How many times in a day I hear no is a lot. If I hear a siren behind me for speeding isn't a yes. I don't expect a policeman to redirect my attention with an ice-cream cone while he writes me a ticket, which is a BIG no. Since my parents brought me up with the word no I don't throw myself into the steering wheel and honk my horn continually because I made a bad choice by speeding. Instead I learned from my parents that certain things just aren't allowable and there are no questions asked.Avoiding temper tantrums shouldn't be our top priority as parents and care givers to our children. Giving our children skills to cope with unpleasant situations should be our priority. How do we learn to handle no, how do we lose politely, how do we deal with siblings and sharing, how do we move through the world in a realistic way?
Strike a Balance
"Too many no’s and too many yes’s cripple a child’s self- discipline.

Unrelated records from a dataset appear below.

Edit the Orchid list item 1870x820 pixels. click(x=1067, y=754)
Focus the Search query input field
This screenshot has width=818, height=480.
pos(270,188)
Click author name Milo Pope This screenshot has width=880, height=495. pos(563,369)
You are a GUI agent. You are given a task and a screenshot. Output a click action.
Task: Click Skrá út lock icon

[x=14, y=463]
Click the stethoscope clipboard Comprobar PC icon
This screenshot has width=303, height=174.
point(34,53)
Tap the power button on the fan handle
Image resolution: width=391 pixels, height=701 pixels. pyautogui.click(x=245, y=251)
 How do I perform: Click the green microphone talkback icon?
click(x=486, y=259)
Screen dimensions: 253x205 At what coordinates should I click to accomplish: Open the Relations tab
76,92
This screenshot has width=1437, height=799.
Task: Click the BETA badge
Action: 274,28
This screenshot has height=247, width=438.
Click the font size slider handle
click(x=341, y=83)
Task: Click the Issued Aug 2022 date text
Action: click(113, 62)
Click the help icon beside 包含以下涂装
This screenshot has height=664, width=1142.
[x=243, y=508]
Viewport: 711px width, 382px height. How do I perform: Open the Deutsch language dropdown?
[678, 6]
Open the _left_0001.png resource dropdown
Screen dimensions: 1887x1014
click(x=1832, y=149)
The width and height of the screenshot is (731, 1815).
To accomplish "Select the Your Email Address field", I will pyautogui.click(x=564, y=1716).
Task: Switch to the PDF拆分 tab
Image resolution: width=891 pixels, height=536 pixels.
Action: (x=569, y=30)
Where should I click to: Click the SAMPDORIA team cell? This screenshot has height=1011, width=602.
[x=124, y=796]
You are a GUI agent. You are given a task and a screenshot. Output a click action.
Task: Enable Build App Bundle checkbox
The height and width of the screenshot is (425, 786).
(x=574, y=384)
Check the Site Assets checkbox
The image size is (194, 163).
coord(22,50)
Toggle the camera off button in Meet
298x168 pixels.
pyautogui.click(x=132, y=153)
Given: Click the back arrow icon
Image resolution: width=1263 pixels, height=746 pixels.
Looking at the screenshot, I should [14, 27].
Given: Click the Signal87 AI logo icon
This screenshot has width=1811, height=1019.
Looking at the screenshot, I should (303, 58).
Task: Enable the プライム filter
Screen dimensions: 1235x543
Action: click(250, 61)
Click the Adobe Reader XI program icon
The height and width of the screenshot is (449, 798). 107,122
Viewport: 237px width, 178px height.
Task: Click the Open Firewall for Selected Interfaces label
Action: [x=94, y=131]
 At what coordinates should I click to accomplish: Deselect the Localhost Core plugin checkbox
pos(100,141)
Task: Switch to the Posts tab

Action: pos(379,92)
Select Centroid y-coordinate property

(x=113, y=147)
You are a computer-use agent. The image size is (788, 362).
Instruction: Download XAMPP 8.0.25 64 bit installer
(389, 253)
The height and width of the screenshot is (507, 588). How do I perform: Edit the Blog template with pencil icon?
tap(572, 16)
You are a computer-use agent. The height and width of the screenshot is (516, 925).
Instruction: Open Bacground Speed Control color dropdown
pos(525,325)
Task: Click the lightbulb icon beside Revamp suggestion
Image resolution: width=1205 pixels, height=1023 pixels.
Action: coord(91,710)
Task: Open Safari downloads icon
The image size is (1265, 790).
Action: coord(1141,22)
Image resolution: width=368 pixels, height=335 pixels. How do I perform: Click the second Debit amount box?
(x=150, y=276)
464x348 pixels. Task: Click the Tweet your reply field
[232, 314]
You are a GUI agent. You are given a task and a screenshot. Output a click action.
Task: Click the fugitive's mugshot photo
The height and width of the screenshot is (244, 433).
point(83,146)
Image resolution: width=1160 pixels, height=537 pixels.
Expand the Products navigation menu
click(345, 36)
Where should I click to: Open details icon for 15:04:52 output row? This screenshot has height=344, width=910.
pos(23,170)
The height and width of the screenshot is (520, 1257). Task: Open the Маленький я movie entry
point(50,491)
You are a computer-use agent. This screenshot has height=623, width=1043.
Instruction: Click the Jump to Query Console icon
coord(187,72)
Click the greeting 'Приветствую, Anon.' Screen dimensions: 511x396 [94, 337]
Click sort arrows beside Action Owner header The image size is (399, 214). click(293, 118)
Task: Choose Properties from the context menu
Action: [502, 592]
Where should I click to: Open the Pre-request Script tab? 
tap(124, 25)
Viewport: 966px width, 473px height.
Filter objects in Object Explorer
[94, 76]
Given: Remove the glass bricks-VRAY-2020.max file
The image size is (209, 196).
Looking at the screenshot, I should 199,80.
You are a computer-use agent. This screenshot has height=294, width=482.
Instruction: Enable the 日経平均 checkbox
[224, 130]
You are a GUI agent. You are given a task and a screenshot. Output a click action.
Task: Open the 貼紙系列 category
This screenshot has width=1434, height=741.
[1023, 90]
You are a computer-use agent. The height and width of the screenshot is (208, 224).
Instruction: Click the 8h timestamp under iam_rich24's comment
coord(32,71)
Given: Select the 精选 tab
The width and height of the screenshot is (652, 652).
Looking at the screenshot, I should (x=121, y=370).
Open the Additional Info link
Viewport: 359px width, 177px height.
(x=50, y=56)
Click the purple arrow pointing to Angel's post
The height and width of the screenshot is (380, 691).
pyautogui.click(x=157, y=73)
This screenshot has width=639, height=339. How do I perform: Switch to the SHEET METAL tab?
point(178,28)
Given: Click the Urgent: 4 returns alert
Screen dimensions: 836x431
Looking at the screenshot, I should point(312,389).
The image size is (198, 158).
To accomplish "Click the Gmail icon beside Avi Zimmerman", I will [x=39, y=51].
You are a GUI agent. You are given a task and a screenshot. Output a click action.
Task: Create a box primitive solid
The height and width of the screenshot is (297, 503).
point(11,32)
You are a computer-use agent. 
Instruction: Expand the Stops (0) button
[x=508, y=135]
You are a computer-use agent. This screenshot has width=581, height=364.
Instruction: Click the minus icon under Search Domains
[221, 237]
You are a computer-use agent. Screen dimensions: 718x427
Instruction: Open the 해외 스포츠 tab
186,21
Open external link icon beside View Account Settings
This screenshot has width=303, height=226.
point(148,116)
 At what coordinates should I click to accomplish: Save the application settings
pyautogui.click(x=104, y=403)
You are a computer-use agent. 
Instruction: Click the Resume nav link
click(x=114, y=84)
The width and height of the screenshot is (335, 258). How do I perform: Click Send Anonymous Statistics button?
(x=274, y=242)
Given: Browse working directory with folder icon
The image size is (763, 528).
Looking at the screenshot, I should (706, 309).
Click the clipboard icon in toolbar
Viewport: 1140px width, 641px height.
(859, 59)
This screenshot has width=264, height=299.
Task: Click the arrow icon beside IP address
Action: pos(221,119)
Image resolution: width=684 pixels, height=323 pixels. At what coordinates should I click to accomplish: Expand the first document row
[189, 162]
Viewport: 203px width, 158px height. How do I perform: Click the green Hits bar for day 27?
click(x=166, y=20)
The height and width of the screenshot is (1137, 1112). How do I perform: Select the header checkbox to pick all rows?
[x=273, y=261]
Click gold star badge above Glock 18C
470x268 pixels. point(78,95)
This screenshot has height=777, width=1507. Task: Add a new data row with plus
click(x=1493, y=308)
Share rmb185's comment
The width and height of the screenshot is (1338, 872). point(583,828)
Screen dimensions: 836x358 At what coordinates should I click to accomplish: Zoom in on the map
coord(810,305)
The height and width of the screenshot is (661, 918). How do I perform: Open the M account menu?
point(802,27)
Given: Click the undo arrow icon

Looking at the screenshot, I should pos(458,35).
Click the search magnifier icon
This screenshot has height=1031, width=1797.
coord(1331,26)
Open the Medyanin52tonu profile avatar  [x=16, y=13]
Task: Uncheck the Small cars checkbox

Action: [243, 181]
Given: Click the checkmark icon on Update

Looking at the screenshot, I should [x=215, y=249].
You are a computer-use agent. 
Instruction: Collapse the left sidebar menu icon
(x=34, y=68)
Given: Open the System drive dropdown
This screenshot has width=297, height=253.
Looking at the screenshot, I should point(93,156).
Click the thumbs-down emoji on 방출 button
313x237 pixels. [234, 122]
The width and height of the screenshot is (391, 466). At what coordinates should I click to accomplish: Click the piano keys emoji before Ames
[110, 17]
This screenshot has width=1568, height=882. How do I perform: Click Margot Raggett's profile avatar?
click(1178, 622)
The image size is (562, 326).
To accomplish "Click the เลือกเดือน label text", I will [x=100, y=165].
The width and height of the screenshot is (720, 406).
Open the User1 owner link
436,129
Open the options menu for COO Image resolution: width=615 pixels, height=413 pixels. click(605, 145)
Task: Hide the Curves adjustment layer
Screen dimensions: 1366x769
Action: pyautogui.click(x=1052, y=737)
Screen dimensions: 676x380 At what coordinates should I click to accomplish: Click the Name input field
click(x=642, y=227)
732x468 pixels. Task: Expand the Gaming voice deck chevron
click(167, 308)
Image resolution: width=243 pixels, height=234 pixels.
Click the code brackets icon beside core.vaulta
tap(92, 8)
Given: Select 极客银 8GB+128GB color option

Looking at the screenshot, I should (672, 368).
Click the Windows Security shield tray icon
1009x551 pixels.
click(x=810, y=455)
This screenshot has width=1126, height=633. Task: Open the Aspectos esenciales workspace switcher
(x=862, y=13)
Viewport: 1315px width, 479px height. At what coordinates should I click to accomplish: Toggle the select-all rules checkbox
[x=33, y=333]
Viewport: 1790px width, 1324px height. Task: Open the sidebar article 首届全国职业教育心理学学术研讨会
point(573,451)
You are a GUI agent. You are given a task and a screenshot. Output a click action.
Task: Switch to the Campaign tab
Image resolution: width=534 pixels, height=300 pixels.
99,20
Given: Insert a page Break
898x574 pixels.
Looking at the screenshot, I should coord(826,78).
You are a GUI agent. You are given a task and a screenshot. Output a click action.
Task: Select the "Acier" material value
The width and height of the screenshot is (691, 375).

It’s important to achieve the right blend of yes’s and no’s in a child’s environment." Dr. Sears
I'm not suggesting that we throw roadblocks into our children's lives. I'm saying, when it is appropriate children should hear "no", should not win every game, should be able to accept that they aren't the best, and that we, as caregivers, will love them through it all even when we, ourselves, may be the people saying no. Loving our children even with no is a good thing, and when "no" comes from a parent or someone they know and trust will make it so much easier for them when they go out into the world.